We’ll have a chance to hear from the Bears’ offensive players following Wednesday’s practice, but for now, the guys on Fangio’s defense have come away impressed with that Nagy’s offense can be. 

“The offense is a lot … just very tough,” cornerback Prince Amukamara said. “They’re moving well. They’re faster. They’re throwing a lot of different looks at us and that’s just Nagy’s offense. If I was a receiver I would love to play in this offense, just because you get to do so many different things and you get so many different plays. It just looks fun over there.”

“They’re moving together, and I like to see that,” linebacker Danny Trevathan said. “We’re not a bad defense. They’re practicing against us, so they’re getting better every day, and vice versa. It’s a daily grind. It’s going to be tough, but those guys, they got the right pieces. I like what I see out there. When somebody makes a play, they’re gone. Everybody can run over there. It’s the right fit for Mitch, it’s the right fit for the receivers, the running backs.”

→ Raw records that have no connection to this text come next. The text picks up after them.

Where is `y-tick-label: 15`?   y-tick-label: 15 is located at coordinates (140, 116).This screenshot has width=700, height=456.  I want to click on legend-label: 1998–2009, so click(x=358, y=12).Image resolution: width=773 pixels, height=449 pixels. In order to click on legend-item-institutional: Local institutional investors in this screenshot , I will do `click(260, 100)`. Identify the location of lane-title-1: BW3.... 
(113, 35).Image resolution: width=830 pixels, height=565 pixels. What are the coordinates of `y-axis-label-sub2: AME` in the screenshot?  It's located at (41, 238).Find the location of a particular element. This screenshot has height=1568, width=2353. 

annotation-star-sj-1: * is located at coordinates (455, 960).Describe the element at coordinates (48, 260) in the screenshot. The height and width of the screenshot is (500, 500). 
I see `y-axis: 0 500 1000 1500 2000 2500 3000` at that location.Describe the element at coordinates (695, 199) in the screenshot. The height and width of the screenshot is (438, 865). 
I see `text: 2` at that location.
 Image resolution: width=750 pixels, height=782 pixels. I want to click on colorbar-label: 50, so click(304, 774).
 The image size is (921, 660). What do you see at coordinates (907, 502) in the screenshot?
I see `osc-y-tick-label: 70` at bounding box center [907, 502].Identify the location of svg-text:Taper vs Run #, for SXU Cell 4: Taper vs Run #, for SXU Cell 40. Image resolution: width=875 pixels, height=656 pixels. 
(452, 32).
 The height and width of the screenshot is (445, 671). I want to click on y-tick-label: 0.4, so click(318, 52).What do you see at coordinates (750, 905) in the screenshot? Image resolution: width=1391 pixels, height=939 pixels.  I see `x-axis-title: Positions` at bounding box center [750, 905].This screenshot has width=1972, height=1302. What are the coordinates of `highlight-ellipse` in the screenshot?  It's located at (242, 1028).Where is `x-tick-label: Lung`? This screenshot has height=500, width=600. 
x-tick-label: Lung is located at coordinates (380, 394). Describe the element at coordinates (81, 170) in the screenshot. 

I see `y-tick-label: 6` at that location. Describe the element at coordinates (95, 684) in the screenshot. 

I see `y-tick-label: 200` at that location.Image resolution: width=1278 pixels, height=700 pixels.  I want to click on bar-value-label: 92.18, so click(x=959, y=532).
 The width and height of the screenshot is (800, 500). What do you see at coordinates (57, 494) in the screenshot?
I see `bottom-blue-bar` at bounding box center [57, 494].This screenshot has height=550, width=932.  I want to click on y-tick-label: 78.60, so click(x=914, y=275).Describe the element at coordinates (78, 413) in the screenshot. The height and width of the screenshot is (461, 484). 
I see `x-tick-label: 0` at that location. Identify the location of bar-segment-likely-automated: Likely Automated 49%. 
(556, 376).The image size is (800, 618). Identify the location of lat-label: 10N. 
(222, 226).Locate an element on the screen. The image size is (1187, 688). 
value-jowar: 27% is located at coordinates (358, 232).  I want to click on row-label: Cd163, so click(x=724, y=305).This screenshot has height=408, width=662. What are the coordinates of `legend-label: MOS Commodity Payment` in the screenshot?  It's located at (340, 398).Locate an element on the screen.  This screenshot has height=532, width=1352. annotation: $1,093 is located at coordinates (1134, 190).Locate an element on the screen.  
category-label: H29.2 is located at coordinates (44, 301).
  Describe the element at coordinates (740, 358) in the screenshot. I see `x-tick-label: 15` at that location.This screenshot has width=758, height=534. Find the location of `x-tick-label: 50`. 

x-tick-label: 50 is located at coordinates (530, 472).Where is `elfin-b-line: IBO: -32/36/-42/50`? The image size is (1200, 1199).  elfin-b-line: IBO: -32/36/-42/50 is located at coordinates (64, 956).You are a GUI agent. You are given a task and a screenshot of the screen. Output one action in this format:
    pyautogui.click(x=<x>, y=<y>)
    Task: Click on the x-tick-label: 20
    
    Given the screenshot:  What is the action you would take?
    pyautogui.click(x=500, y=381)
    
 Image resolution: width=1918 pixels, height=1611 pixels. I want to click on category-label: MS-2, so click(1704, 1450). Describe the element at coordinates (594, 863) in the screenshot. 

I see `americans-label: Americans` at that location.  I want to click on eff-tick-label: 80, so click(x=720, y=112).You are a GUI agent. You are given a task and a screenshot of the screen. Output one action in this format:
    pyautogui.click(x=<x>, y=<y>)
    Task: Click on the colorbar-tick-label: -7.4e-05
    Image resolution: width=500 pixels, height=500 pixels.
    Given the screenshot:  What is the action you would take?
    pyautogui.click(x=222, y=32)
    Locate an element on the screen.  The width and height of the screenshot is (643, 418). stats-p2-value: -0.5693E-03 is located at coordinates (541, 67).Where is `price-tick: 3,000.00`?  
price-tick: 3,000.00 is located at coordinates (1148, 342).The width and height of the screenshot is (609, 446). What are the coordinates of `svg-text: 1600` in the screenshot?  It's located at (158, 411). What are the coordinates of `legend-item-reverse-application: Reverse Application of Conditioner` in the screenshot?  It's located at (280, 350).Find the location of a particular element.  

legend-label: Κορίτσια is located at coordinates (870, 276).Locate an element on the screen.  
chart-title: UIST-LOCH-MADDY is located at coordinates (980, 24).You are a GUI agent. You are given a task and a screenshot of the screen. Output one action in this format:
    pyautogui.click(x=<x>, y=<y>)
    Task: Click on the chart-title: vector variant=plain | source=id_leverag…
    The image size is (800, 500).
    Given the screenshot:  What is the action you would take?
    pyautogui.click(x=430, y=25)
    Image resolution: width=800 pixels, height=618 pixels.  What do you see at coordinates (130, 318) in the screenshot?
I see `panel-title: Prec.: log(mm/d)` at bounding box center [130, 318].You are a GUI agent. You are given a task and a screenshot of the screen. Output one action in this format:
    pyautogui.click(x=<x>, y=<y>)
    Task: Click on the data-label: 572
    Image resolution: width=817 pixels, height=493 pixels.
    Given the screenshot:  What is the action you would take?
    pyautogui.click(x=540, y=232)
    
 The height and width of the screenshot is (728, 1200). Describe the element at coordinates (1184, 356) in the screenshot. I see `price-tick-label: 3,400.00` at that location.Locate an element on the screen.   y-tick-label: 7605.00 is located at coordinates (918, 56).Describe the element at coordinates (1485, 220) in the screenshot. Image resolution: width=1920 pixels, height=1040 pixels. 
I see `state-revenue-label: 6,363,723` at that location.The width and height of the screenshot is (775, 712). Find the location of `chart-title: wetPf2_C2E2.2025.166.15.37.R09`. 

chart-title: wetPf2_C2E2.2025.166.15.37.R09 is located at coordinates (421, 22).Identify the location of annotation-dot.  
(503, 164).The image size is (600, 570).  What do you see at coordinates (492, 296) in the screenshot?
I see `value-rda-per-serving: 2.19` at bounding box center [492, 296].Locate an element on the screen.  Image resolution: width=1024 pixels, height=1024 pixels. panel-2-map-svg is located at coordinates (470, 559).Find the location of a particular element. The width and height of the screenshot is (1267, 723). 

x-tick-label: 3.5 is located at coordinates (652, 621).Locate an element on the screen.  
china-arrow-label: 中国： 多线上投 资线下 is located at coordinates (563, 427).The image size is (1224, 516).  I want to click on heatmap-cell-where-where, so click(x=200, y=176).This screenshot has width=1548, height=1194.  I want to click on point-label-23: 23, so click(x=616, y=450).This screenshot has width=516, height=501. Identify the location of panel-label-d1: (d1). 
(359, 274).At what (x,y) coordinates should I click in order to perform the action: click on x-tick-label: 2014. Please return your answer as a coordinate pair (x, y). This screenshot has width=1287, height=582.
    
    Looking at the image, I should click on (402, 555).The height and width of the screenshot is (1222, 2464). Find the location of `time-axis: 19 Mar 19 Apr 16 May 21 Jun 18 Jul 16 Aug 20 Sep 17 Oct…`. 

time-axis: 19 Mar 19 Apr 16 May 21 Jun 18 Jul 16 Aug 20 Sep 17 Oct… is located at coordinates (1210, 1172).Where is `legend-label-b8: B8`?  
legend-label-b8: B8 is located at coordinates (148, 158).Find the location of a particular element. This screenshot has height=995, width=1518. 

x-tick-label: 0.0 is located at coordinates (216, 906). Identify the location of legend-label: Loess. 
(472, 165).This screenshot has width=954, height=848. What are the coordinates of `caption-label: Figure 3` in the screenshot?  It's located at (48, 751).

Still, for all the praise above, the defense is “winning” more, at least as much as it can without the pads on. But the offense is still having some flashes, even as it collectively learns the terminology, concepts and formations used by Nagy. 

And that leads to a competitive atmosphere at Halas Hall, led by the Bears’ new head coach. 

“He’s an offensive coach and last year coach (John) Fox, I couldn’t really talk stuff to (him) because he’s a defensive coach and it’s like Nagy’s offense so if I get a pick or something, I mean, I like to talk stuff to him,” Amukamara said. “He’ll say something like ‘we’re coming at you 2-0.’ Stuff like that. That just brings out the competition and you always want that in your head coach.”